Minha avó casou-se muito cedo, como era costume na época, e teve 3 filhos, dentre os quais o meu pai. Enviuvou, como era comum na época. Casou-se de novo e teve mais filhos – não resisti a dizer que também era comum na época, e arrisco a me tornar repetitiva e o leitor achar que não tenho assunto, mas vá lá, sou mulher, gosto de detalhes. Meu pai era o segundo filho. Casou-se e teve filhas, eu inclusive. O irmão dele, terceiro filho da minha avó casou-se e teve filhos. Quem tem família numerosa sabe bem do que eu falo. Tudo isso para dizer que eu e minha prima, filha do filho número 3 da minha avó, éramos muito próximas. Mas muito, muito mesmo. Tínhamos muitos primos, mas ela era a minha preferida, tinha 1 ano a menos que eu e tinha coisas que eu gostaria de ter e amigos que eu gostaria de ter. Tinha cachinhos no cabelo que eu gostaria de ter. Passamos toda a infância juntas, festas de aniversário, natal e ano novo, que naquela época não se chamava Reveillón, e ainda parte de boas férias. O mais interessante mesmo era as visitas de fim-de-semana, inesperadas, quando brincávamos à tarde. Foi na bicicleta dela que aprendi a dar as primeiras pedaladas.

Crescemos e, como é esperado, nos afastamos. Cada uma tomou sua vida de acordo com o rumo que nossos pais adotaram. A vida dela foi breve, um sopro. Mas para mim foi sempre a minha prima mais prima.

Num dia de tão pouca importância para mim, talvez a meio da adolescência, soube que a mãe dessa minha prima estava grávida. A raspa do tacho, como se dizia. Nasceu-lhe o bebê, uma menina. Não a vi crescer, pouco falei com ela. Nunca fui visitá-la, pois já vivia a vida de uma mulher de muitas responsabilidades e tinha prioridades e horários tomados. Algumas vezes passei pelo seu bairro, pela sua rua até. Mas nunca toquei à porta. Faltava-me motivos para isso. Como se precisássemos de motivos para tocar à porta da casa da prima. A única coisa que eu sabia dela é que era parecida com minha prima favorita. E bastava.

Até que sua mãe morreu. Morreu minha tia, que fechava o ciclo da minha infância querida com a minha prima. Morreu minha tia, depois do meu tio e depois da minha prima.
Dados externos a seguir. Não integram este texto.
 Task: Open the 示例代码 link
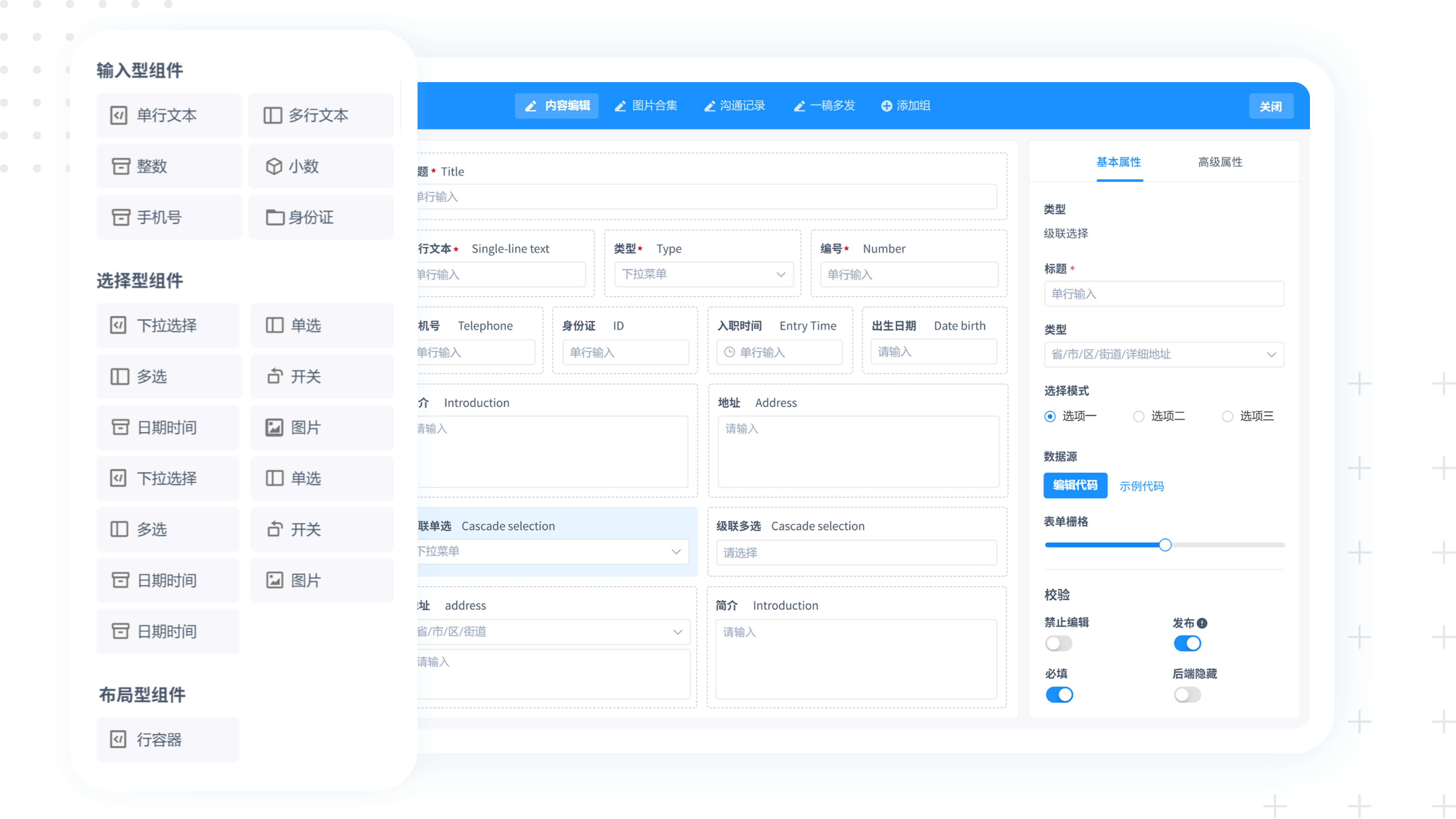pyautogui.click(x=1141, y=486)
Por alguma razão que a gente não entende, a partida da minha tia foi a mais doída, somente comparável à partida da minha mãe. Fui ao velório. Vi minha prima, menina ainda, grávida, chorando pela terceira vez a perda de um alguém. Ficou-lhe o irmão, adulto, homem feito. Ficou-lhe o namorado, que entretanto, ainda construía história. Ia-lhe o chão.

Chorei a morte da minha tia sozinha em casa, porque os laços que nos prendiam já se haviam desatado, naturalmente ou não. Pela vida, pelo vento, pelo meu desleixo.

Estranhamente notei que cresci. Essa minha prima, já não mais menina, casou-se. Ainda que tivesse experimentado a maternidade e a convivência conjugal, só acordei para a sua passagem à vida adulta ao ver suas fotos de casamento. Eu por cá, do outro lado do mundo, observei-as, uma a uma. Fotos de sonho, de princesa no cavalo branco, de príncipe à espera. Uma frase me acordou para a realidade. Ao descrever uma das fotos, diz ela: “Minha tia, representando minha mãe”. Pensei nas férias em Iguaba, e das quantas vezes a minha tia representou a minha mãe.